EXERCISE GOAL
Pictures stay out. Everything else in the listing below gets written out exactly.

******************************

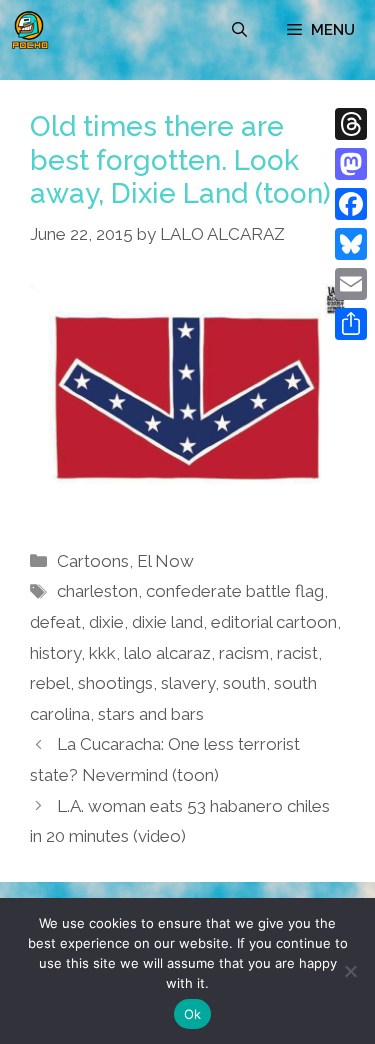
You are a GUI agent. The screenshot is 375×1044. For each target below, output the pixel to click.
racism (244, 653)
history (55, 653)
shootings (115, 683)
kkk (102, 653)
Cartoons (93, 561)
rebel (50, 683)
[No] (350, 971)
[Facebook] (351, 204)
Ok (193, 1014)
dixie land (167, 622)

******************************

THE ANSWER
You are a GUI agent. The screenshot is 375×1044. For each target below, output the pixel to click.
racism (244, 653)
history (55, 653)
shootings (115, 683)
kkk (102, 653)
Cartoons (93, 561)
rebel (50, 683)
[No] (350, 971)
[Facebook] (351, 204)
Ok (193, 1014)
dixie land (167, 622)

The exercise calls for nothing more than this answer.